Crop losses of up to 50 per cent are now expected in parts of Germany due to drought, farmers in affected regions have claimed.
Up to half of the crops in parts of the German state of Baden-Württemberg are likely to be lost due to drought, farmers in the region have claimed, with problems to do with the prices of fuel, fertiliser, and pesticides connected to the green agenda and war in Ukraine also reportedly causing problems for those in the region.
With the losses expected to materialise in the autumn, the farming chaos may end up being another crisis facing Germany’s floundering political class as fuel shortages combined with a freefalling economy hit a public already suffering from officials’ poor handling of the COVID-19 pandemic.
According to a report by Bild, a serious lack of rainfall has led farmers to fear that the likes of maize, sugar beet, potato, and soybean crops could see losses of up to 50 per cent should rain not return soon.
“If there is no heavy rainfall in the near future, we expect considerable harvest losses of up to 50 per cent for almost all crops,” state farmer president Joachim Rukwied is reported as saying on Thursday, emphasising that crops harvested in the autumn were likely to be the worse affected.
To make matters worse, livestock farmers in the region are also now struggling, with many being forced to give animals feed meant to be kept for the winter as the amount of edible grass on the ground quite literally has dried up.
Fodder that might otherwise be imported from Russia or Ukraine is proving hard to come by as a result of the former’s invasion the latter and the West’s resulting sanctions war with Moscow.
For farmers in Baden-Württemberg, this year’s drought is just the latest of many crises that have disrupted their businesses, with the international trade chaos caused in part by the Ukraine war seeing the cost of essential fertilisers soar across Europe.
Sourcing alternatives outside of Russia has proven difficult in part thanks to the EU’s green agenda, with plants producing the modern nitrogen fertilisers requiring natural gas as an essential component.

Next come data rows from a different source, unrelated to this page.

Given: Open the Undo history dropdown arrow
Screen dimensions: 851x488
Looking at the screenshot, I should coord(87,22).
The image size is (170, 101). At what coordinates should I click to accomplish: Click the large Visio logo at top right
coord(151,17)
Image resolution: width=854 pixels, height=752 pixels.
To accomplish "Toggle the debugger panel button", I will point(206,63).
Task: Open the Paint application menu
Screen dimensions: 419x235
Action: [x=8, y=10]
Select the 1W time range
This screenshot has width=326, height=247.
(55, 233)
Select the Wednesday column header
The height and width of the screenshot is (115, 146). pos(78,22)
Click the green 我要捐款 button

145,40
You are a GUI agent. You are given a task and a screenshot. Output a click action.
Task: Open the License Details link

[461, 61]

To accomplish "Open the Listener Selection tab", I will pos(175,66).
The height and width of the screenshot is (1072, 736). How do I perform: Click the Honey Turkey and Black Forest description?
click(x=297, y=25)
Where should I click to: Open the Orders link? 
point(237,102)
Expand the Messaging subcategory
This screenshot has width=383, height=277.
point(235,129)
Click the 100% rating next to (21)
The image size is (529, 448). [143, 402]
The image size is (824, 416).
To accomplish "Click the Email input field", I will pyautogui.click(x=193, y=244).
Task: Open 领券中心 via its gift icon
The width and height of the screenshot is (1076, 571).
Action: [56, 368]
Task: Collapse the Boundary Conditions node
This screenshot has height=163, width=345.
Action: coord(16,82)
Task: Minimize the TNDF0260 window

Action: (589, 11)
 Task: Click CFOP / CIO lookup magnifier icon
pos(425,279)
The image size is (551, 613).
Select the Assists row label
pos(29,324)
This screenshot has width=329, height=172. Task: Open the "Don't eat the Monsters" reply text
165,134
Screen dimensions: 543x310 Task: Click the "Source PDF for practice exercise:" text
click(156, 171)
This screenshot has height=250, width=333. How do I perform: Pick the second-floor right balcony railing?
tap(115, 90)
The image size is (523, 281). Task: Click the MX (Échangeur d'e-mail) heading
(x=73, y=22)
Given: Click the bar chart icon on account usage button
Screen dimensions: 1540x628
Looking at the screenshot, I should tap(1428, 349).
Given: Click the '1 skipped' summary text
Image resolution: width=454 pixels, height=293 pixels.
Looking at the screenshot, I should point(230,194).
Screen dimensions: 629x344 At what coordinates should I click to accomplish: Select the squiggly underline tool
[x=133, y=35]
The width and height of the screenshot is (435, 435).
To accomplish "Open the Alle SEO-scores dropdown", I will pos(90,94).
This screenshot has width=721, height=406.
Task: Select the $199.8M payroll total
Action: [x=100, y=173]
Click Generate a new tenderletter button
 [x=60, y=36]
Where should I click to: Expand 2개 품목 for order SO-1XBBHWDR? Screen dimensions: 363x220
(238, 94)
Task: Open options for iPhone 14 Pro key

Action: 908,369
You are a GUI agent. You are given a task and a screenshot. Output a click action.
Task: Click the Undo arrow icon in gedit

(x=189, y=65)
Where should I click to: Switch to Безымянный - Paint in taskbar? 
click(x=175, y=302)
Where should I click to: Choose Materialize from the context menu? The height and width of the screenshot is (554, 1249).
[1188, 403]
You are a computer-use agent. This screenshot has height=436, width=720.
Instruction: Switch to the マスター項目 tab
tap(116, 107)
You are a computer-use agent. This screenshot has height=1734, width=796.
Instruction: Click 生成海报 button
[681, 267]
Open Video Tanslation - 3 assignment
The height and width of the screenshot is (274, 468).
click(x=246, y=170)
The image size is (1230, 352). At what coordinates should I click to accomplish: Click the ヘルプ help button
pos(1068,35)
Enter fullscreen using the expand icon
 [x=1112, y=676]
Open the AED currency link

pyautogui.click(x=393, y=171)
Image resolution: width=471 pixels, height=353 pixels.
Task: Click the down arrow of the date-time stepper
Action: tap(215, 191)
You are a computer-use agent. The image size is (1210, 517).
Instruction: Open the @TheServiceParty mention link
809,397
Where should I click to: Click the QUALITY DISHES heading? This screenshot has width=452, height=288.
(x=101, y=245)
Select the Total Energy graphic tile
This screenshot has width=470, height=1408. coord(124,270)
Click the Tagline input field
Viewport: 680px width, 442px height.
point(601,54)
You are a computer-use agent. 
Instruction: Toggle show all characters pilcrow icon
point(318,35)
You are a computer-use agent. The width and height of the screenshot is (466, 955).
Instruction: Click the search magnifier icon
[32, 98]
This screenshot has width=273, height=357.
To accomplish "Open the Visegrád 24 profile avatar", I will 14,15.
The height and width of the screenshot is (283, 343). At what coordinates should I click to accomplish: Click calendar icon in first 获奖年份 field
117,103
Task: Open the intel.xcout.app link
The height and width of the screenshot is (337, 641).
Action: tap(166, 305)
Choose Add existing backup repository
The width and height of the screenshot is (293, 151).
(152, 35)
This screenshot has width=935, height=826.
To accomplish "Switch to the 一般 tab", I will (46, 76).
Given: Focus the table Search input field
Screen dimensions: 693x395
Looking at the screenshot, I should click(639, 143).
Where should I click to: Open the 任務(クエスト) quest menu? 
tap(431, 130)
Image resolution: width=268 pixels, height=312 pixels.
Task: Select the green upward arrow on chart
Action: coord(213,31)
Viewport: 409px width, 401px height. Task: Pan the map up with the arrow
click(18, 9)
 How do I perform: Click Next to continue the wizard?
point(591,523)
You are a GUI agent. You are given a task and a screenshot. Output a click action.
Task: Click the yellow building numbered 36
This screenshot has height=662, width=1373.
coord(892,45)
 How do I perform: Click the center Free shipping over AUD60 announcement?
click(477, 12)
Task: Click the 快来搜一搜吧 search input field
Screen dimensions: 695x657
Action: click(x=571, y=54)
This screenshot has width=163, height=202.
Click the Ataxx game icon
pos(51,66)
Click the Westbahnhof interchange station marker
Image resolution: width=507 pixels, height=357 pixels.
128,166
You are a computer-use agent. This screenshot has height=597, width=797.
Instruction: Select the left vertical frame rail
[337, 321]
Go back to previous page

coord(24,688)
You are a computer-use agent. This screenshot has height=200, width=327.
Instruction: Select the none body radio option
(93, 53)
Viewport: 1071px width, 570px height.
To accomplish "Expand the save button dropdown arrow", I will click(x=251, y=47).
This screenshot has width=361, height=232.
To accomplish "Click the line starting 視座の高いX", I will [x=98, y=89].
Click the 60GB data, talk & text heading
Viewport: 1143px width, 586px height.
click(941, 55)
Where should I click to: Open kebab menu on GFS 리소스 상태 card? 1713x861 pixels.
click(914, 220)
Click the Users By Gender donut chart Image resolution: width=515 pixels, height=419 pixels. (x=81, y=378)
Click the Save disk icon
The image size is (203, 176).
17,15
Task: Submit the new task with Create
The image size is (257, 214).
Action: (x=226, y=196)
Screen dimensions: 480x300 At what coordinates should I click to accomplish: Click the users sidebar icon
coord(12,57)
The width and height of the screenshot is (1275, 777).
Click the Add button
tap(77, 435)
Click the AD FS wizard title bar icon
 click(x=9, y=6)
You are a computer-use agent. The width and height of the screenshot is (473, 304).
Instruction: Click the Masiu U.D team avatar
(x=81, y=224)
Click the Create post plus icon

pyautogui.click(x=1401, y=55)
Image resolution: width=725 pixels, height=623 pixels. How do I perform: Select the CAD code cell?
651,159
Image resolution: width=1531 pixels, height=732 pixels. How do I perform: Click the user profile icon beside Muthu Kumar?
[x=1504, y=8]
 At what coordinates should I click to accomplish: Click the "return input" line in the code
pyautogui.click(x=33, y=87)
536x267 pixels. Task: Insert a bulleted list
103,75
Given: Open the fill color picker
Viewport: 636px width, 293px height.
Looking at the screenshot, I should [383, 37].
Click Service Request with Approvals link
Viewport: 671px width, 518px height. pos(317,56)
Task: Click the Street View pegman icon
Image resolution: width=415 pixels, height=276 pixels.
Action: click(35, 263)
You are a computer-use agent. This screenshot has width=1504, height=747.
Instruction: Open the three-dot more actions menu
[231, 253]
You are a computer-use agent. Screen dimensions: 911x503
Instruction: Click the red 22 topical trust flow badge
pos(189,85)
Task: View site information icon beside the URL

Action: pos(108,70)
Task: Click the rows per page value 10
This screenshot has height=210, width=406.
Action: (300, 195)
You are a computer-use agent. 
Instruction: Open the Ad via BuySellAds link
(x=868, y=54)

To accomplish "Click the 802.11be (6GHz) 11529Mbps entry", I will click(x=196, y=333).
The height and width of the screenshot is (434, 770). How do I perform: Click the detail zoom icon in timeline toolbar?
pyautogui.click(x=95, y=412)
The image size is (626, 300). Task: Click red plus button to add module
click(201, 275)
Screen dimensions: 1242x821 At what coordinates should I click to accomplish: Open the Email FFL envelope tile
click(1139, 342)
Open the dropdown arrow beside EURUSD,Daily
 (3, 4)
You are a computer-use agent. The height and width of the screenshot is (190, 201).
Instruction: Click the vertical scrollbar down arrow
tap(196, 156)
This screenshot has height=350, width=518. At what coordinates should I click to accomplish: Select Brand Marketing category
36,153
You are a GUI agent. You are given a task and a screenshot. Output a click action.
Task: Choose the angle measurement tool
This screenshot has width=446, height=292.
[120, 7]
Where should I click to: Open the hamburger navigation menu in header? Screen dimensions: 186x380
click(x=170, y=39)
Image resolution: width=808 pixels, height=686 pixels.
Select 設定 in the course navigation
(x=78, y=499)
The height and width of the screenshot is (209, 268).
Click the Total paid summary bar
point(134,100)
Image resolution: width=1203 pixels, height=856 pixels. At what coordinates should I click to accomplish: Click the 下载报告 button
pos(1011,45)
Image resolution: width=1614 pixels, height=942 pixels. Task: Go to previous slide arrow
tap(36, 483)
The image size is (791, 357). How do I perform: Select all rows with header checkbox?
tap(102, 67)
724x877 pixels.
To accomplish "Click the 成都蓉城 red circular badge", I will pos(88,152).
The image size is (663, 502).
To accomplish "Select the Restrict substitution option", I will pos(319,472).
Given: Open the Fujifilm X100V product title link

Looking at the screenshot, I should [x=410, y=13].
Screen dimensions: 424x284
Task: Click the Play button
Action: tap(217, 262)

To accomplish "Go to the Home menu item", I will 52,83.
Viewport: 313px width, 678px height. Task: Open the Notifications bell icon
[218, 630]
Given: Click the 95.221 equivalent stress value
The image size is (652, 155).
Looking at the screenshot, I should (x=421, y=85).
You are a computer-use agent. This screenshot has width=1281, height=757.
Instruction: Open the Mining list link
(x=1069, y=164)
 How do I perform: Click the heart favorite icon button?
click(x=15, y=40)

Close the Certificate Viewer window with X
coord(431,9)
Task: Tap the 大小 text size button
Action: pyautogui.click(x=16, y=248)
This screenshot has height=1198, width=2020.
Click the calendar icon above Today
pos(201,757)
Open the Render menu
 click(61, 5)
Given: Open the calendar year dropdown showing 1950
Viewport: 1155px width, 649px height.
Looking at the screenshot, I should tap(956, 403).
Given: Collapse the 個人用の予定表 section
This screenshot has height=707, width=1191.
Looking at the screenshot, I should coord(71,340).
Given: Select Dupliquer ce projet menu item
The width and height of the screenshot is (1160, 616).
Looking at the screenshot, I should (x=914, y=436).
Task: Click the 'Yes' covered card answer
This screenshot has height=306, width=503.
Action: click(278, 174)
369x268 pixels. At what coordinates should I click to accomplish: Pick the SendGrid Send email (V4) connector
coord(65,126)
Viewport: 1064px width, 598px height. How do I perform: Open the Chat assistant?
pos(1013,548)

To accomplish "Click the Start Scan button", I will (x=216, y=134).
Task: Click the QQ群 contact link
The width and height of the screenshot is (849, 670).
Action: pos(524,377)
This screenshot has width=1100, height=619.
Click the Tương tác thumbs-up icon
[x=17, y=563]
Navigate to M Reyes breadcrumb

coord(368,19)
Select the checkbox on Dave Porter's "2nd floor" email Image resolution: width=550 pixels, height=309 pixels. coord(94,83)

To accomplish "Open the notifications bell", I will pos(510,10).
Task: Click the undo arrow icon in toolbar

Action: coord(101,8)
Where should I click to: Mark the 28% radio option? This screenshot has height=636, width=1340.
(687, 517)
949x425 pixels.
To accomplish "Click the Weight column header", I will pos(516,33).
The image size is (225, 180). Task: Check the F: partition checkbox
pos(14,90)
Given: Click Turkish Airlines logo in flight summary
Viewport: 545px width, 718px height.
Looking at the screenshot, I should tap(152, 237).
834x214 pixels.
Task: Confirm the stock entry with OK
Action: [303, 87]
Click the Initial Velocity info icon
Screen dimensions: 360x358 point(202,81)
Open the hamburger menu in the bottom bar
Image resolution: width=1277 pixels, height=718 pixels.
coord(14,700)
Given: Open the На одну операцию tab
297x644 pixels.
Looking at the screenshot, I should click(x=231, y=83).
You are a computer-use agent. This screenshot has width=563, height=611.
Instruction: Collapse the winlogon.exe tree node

The European Union — having been obsessed with expanding the capacity of so-called green energy over fossil fuels — is now struggling to source this gas for the purpose of heating the homes of the general public, let alone for the production of fertilisers, leaving many farmers in the lurch.
While the use of less efficient alternatives such as manure is now being considered by many across the EU, for farmers in Germany the crisis may ultimately be the least of their problems as they head into what looks like will be a cold winter of gas shortages, during which many may be unable to afford to heat their homes.
Authorities in the country are starting to panic about the possibility of such supply problems, with some government bigwigs now saying that the country will likely see gas riots as a furious public loses patience over the political class’ chronic mismanagement of the EU powerhouse’s affairs.
“[A]fter the pandemic and the world events of the last few months, we are dealing with a highly emotional, aggressive, pessimistic mood among the population, whose trust in the state, its institutions and political actors is at least in some parts afflicted with massive doubts,” President of the Thuringian Office for the Protection of the Constitution, Stephen Kramer, said last week.
The official — who is tasked with helping to maintain the integrity of the modern democratic German state — went on to say that unrest in the coming months may make the anti-lockdown demos frequently seen over the past number of months look like a “children’s birthday party” by comparison.